• _WORK INSTRUCTION_
Give only the number of lines in the data that include the string "settings".

• _RECORDS FOR THIS EXERCISE_
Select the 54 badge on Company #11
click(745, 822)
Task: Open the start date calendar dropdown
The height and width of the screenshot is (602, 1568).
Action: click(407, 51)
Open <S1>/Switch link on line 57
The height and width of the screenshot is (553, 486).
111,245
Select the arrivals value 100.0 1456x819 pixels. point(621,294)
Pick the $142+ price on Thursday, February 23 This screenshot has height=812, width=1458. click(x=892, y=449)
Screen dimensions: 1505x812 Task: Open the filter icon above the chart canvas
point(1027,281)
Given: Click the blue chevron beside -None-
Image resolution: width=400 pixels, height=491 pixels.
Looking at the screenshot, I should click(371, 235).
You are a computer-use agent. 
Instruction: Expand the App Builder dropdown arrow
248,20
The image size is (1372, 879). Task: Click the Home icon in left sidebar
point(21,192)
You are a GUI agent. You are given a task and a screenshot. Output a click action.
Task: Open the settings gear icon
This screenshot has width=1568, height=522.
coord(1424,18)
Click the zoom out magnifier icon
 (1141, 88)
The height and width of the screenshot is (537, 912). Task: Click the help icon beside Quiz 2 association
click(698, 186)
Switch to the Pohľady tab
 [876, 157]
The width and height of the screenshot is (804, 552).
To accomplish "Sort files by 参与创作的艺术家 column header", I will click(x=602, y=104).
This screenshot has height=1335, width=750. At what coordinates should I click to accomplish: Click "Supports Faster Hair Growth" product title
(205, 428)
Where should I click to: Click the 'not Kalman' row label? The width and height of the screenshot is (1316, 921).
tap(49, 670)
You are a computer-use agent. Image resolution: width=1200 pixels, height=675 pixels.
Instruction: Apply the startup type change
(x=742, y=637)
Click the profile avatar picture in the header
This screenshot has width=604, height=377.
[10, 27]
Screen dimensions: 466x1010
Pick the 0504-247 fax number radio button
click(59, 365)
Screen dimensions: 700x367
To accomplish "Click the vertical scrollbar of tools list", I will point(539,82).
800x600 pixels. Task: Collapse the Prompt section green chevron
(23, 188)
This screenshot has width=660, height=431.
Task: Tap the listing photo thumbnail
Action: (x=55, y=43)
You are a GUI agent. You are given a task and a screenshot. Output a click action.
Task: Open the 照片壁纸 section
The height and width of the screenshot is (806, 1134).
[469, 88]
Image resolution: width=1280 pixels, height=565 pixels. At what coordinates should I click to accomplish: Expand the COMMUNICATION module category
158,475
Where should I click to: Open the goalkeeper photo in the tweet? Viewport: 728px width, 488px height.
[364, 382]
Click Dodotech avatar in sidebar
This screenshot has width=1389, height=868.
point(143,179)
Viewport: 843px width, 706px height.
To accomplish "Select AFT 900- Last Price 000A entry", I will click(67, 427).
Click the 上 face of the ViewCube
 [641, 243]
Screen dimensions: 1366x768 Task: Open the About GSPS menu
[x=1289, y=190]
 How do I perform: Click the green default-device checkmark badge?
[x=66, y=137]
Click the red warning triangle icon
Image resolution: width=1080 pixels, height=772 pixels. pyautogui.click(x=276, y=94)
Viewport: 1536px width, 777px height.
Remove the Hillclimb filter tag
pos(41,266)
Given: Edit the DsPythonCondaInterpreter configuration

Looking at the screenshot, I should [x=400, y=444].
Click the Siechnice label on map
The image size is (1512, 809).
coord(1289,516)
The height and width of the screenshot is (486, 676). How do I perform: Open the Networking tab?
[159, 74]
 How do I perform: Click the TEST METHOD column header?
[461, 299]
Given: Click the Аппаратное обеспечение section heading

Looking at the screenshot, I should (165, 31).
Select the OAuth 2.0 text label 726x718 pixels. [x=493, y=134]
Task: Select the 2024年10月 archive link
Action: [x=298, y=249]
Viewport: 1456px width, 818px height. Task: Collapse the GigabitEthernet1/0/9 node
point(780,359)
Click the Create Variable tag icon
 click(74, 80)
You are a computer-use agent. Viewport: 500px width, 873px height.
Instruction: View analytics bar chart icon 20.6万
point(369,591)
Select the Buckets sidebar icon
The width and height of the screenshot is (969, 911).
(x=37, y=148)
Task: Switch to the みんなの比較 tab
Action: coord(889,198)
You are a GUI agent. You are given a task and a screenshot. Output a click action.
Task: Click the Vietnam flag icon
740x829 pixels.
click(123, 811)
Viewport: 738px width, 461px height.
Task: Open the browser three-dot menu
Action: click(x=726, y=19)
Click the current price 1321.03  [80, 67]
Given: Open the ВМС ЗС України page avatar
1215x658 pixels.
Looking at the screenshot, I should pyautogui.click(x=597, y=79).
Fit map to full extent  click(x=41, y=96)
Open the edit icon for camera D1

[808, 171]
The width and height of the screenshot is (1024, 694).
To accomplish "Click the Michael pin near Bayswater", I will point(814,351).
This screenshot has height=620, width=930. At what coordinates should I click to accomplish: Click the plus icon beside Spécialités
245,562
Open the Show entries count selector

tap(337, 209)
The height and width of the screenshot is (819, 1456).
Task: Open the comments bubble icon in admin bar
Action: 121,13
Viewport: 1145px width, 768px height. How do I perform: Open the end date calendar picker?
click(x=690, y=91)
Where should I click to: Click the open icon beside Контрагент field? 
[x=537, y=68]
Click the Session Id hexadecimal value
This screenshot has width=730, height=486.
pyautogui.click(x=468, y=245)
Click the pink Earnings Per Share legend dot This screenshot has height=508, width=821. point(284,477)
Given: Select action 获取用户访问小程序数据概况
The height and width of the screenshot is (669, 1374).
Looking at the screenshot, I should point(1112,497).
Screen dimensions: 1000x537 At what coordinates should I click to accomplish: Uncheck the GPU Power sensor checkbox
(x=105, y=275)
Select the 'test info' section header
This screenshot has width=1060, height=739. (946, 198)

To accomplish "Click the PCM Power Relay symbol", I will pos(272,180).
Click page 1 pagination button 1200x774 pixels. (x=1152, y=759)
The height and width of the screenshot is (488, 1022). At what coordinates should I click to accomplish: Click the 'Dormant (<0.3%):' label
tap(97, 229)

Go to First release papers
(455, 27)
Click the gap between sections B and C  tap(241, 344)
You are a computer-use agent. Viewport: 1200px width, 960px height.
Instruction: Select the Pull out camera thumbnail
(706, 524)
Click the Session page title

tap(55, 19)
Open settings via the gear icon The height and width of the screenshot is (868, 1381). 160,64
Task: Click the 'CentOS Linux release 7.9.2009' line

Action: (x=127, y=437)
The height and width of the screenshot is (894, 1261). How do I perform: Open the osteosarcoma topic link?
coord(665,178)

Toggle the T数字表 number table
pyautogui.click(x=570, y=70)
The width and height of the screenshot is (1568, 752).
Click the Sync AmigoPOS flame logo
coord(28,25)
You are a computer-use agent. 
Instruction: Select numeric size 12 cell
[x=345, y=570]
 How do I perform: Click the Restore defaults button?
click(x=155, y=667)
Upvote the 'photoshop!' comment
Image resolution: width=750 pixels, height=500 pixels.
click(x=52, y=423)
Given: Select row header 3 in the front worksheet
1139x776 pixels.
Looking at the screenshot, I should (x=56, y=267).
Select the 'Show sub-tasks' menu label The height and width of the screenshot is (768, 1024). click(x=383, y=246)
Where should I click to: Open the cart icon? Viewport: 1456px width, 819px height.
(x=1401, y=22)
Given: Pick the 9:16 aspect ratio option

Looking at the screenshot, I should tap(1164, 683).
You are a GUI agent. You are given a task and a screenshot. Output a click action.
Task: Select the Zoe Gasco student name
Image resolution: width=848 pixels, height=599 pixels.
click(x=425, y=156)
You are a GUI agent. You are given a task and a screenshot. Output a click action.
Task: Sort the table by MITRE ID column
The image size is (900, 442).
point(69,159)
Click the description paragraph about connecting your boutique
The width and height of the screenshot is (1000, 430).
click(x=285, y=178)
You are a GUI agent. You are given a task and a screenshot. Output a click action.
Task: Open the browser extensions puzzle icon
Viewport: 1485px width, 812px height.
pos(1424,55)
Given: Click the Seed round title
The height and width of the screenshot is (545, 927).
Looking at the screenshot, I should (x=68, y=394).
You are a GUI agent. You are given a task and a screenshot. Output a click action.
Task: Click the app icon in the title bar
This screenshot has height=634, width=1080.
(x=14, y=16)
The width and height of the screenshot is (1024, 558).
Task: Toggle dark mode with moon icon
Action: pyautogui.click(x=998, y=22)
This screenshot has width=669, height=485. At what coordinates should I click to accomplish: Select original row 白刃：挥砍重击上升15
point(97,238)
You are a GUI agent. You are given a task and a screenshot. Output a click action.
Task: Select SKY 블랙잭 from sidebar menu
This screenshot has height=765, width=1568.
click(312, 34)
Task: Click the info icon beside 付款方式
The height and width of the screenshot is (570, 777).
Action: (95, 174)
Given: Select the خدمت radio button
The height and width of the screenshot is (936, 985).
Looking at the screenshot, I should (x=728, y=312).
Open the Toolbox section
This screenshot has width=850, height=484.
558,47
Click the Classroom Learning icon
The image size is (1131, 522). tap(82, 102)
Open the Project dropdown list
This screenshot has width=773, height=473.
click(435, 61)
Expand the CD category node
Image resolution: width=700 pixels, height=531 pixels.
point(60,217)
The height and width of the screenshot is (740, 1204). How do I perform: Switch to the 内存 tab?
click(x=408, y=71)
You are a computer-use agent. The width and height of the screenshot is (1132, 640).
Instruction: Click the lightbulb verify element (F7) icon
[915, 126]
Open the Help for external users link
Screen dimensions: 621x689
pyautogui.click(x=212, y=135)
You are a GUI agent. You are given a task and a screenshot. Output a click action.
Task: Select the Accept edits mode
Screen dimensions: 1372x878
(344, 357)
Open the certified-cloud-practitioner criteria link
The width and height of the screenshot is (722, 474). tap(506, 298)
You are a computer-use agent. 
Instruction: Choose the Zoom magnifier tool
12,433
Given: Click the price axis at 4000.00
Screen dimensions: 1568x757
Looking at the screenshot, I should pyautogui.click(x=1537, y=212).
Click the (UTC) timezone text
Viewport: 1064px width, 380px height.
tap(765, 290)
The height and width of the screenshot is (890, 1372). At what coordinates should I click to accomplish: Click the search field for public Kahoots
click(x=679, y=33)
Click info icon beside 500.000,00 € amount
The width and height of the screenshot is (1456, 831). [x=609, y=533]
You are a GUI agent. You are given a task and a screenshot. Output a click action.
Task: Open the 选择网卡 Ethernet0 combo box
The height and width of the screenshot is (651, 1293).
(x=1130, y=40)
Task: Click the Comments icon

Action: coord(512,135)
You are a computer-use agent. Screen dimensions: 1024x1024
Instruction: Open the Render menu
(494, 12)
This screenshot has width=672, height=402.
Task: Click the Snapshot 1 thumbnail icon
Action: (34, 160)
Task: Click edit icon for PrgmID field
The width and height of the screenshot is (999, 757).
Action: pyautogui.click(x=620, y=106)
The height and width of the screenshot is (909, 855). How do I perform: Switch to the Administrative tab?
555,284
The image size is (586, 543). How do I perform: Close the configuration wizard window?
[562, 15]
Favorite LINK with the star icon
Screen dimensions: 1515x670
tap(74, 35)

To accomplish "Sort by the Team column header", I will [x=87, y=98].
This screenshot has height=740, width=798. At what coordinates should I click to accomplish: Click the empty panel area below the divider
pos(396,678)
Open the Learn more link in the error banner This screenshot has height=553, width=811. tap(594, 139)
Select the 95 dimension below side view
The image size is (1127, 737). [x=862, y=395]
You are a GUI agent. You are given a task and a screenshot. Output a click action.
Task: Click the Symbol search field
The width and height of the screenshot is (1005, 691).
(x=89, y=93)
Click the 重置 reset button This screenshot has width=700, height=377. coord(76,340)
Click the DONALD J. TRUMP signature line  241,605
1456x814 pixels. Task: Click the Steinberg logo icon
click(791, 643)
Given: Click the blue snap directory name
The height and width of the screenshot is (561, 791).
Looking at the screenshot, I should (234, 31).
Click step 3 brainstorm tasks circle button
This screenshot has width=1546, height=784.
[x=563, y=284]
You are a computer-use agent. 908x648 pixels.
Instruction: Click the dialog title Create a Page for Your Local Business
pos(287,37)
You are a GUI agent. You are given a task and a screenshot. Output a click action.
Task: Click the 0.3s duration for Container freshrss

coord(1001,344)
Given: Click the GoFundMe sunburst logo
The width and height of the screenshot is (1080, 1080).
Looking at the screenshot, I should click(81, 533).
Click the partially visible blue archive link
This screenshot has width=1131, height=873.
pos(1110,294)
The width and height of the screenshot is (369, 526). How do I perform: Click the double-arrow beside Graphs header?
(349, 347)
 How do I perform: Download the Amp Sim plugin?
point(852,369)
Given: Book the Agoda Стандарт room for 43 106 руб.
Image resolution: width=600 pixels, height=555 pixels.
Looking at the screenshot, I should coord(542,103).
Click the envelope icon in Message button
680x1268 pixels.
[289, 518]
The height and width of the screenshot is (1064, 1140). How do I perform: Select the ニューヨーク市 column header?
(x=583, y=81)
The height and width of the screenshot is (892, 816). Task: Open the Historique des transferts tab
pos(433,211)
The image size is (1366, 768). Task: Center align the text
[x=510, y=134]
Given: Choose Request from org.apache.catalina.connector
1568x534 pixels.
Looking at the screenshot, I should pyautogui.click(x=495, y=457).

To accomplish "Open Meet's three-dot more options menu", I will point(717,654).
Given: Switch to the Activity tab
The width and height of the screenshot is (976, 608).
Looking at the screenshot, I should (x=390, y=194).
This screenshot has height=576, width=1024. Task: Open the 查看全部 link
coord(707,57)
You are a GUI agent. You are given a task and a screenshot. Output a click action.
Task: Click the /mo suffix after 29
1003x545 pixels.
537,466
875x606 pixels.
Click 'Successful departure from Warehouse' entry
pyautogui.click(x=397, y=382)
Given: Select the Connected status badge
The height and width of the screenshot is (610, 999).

• _WORKED SOLUTION_
2